▶ GIVEN INSTRUCTION
Write out every one of the records below, copying each line with no changes at all.

▶ INPUT ROWS
=-=-=-=-=

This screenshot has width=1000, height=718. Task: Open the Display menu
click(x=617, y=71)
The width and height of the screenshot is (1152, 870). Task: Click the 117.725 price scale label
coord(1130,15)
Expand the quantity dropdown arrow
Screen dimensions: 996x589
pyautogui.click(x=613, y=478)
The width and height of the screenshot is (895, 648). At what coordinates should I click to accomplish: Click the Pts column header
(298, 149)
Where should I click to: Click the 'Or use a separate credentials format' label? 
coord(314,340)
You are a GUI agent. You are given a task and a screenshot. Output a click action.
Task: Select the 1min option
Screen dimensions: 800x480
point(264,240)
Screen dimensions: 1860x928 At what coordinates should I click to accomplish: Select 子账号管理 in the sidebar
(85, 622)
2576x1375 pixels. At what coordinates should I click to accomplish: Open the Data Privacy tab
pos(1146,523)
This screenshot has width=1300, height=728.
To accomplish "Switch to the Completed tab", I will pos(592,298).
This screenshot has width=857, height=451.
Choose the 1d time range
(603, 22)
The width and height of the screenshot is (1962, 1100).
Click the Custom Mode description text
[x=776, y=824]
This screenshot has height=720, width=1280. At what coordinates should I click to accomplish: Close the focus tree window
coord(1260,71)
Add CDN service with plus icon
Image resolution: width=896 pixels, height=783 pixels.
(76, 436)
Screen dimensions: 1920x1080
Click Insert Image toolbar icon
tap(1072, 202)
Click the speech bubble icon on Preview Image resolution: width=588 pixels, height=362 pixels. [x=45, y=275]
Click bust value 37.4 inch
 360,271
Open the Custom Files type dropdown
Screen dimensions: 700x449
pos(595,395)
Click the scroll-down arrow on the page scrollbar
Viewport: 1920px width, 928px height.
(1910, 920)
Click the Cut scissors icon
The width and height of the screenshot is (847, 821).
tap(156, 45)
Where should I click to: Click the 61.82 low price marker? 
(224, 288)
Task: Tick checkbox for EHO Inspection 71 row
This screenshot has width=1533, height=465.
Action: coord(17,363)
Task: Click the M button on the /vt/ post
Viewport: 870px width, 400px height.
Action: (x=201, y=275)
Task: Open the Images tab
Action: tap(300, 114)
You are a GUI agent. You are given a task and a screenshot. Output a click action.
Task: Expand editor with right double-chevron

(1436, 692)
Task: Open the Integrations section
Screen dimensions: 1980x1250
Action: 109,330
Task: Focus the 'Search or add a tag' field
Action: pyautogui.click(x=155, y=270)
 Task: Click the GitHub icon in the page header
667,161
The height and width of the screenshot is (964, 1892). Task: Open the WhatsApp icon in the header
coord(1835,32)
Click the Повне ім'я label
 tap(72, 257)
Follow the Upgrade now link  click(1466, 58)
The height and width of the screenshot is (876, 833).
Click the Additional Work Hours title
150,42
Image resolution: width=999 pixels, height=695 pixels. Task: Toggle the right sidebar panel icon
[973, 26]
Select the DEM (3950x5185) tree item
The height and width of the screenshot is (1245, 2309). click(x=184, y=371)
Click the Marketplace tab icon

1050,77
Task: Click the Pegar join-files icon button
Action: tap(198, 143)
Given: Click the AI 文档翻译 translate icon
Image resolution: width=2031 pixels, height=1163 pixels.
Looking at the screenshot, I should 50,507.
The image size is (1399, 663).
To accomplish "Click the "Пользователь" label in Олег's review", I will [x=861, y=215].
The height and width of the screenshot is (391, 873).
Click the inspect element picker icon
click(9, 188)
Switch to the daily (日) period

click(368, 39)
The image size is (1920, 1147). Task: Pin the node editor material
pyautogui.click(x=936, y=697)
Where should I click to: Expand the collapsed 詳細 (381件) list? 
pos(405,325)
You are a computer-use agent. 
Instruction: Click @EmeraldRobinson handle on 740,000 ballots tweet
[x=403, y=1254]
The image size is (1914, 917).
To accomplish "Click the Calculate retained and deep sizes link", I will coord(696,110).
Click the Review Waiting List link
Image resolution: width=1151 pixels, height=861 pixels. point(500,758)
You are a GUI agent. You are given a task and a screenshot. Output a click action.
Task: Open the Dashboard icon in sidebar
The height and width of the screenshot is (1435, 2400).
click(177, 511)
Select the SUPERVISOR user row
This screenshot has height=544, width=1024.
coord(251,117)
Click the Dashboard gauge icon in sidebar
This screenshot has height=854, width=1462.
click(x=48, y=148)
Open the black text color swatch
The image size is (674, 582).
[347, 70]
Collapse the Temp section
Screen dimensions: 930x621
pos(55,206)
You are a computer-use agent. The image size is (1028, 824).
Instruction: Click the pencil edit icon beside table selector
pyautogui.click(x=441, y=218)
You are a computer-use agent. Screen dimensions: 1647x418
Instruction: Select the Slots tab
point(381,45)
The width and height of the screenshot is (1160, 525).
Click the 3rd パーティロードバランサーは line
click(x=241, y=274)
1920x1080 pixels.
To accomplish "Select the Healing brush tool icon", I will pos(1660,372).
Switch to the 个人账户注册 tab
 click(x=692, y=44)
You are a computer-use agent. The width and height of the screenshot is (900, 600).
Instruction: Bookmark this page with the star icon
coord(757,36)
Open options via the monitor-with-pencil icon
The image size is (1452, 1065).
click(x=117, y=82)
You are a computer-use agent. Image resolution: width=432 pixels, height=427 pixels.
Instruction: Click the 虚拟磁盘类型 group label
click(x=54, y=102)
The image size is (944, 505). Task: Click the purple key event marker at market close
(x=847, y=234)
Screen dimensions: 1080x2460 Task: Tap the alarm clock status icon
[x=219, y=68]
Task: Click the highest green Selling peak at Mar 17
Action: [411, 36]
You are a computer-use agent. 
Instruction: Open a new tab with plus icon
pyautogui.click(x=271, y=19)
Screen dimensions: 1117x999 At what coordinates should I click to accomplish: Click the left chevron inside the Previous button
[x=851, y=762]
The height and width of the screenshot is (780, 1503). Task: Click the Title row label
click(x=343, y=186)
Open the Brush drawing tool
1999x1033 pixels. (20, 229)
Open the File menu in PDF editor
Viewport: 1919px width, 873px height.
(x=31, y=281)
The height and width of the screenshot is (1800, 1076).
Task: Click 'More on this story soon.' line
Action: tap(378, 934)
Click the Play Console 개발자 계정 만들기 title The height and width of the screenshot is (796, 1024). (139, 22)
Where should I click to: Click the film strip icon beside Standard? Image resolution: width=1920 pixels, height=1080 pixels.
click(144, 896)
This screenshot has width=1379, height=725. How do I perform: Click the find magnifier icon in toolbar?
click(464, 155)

=-=-=-=-=

▶ COMPLETE OUTPUT
This screenshot has width=1000, height=718. Task: Open the Display menu
click(x=617, y=71)
The width and height of the screenshot is (1152, 870). Task: Click the 117.725 price scale label
coord(1130,15)
Expand the quantity dropdown arrow
Screen dimensions: 996x589
pyautogui.click(x=613, y=478)
The width and height of the screenshot is (895, 648). At what coordinates should I click to accomplish: Click the Pts column header
(298, 149)
Where should I click to: Click the 'Or use a separate credentials format' label? 
coord(314,340)
You are a GUI agent. You are given a task and a screenshot. Output a click action.
Task: Select the 1min option
Screen dimensions: 800x480
point(264,240)
Screen dimensions: 1860x928 At what coordinates should I click to accomplish: Select 子账号管理 in the sidebar
(85, 622)
2576x1375 pixels. At what coordinates should I click to accomplish: Open the Data Privacy tab
pos(1146,523)
This screenshot has width=1300, height=728.
To accomplish "Switch to the Completed tab", I will pos(592,298).
This screenshot has width=857, height=451.
Choose the 1d time range
(603, 22)
The width and height of the screenshot is (1962, 1100).
Click the Custom Mode description text
[x=776, y=824]
This screenshot has height=720, width=1280. At what coordinates should I click to accomplish: Close the focus tree window
coord(1260,71)
Add CDN service with plus icon
Image resolution: width=896 pixels, height=783 pixels.
(76, 436)
Screen dimensions: 1920x1080
Click Insert Image toolbar icon
tap(1072, 202)
Click the speech bubble icon on Preview Image resolution: width=588 pixels, height=362 pixels. [x=45, y=275]
Click bust value 37.4 inch
 360,271
Open the Custom Files type dropdown
Screen dimensions: 700x449
pos(595,395)
Click the scroll-down arrow on the page scrollbar
Viewport: 1920px width, 928px height.
(1910, 920)
Click the Cut scissors icon
The width and height of the screenshot is (847, 821).
tap(156, 45)
Where should I click to: Click the 61.82 low price marker? 
(224, 288)
Task: Tick checkbox for EHO Inspection 71 row
This screenshot has width=1533, height=465.
Action: coord(17,363)
Task: Click the M button on the /vt/ post
Viewport: 870px width, 400px height.
Action: (x=201, y=275)
Task: Open the Images tab
Action: tap(300, 114)
You are a GUI agent. You are given a task and a screenshot. Output a click action.
Task: Expand editor with right double-chevron

(1436, 692)
Task: Open the Integrations section
Screen dimensions: 1980x1250
Action: 109,330
Task: Focus the 'Search or add a tag' field
Action: pyautogui.click(x=155, y=270)
 Task: Click the GitHub icon in the page header
667,161
The height and width of the screenshot is (964, 1892). Task: Open the WhatsApp icon in the header
coord(1835,32)
Click the Повне ім'я label
 tap(72, 257)
Follow the Upgrade now link  click(1466, 58)
The height and width of the screenshot is (876, 833).
Click the Additional Work Hours title
150,42
Image resolution: width=999 pixels, height=695 pixels. Task: Toggle the right sidebar panel icon
[973, 26]
Select the DEM (3950x5185) tree item
The height and width of the screenshot is (1245, 2309). click(x=184, y=371)
Click the Marketplace tab icon

1050,77
Task: Click the Pegar join-files icon button
Action: tap(198, 143)
Given: Click the AI 文档翻译 translate icon
Image resolution: width=2031 pixels, height=1163 pixels.
Looking at the screenshot, I should 50,507.
The image size is (1399, 663).
To accomplish "Click the "Пользователь" label in Олег's review", I will [x=861, y=215].
The height and width of the screenshot is (391, 873).
Click the inspect element picker icon
click(9, 188)
Switch to the daily (日) period

click(368, 39)
The image size is (1920, 1147). Task: Pin the node editor material
pyautogui.click(x=936, y=697)
Where should I click to: Expand the collapsed 詳細 (381件) list? 
pos(405,325)
You are a computer-use agent. 
Instruction: Click @EmeraldRobinson handle on 740,000 ballots tweet
[x=403, y=1254]
The image size is (1914, 917).
To accomplish "Click the Calculate retained and deep sizes link", I will coord(696,110).
Click the Review Waiting List link
Image resolution: width=1151 pixels, height=861 pixels. point(500,758)
You are a GUI agent. You are given a task and a screenshot. Output a click action.
Task: Open the Dashboard icon in sidebar
The height and width of the screenshot is (1435, 2400).
click(177, 511)
Select the SUPERVISOR user row
This screenshot has height=544, width=1024.
coord(251,117)
Click the Dashboard gauge icon in sidebar
This screenshot has height=854, width=1462.
click(x=48, y=148)
Open the black text color swatch
The image size is (674, 582).
[347, 70]
Collapse the Temp section
Screen dimensions: 930x621
pos(55,206)
You are a computer-use agent. The image size is (1028, 824).
Instruction: Click the pencil edit icon beside table selector
pyautogui.click(x=441, y=218)
You are a computer-use agent. Screen dimensions: 1647x418
Instruction: Select the Slots tab
point(381,45)
The width and height of the screenshot is (1160, 525).
Click the 3rd パーティロードバランサーは line
click(x=241, y=274)
1920x1080 pixels.
To accomplish "Select the Healing brush tool icon", I will pos(1660,372).
Switch to the 个人账户注册 tab
 click(x=692, y=44)
You are a computer-use agent. The width and height of the screenshot is (900, 600).
Instruction: Bookmark this page with the star icon
coord(757,36)
Open options via the monitor-with-pencil icon
The image size is (1452, 1065).
click(x=117, y=82)
You are a computer-use agent. Image resolution: width=432 pixels, height=427 pixels.
Instruction: Click the 虚拟磁盘类型 group label
click(x=54, y=102)
The image size is (944, 505). Task: Click the purple key event marker at market close
(x=847, y=234)
Screen dimensions: 1080x2460 Task: Tap the alarm clock status icon
[x=219, y=68]
Task: Click the highest green Selling peak at Mar 17
Action: [411, 36]
You are a computer-use agent. 
Instruction: Open a new tab with plus icon
pyautogui.click(x=271, y=19)
Screen dimensions: 1117x999 At what coordinates should I click to accomplish: Click the left chevron inside the Previous button
[x=851, y=762]
The height and width of the screenshot is (780, 1503). Task: Click the Title row label
click(x=343, y=186)
Open the Brush drawing tool
1999x1033 pixels. (20, 229)
Open the File menu in PDF editor
Viewport: 1919px width, 873px height.
(x=31, y=281)
The height and width of the screenshot is (1800, 1076).
Task: Click 'More on this story soon.' line
Action: tap(378, 934)
Click the Play Console 개발자 계정 만들기 title The height and width of the screenshot is (796, 1024). (139, 22)
Where should I click to: Click the film strip icon beside Standard? Image resolution: width=1920 pixels, height=1080 pixels.
click(144, 896)
This screenshot has width=1379, height=725. How do I perform: Click the find magnifier icon in toolbar?
click(464, 155)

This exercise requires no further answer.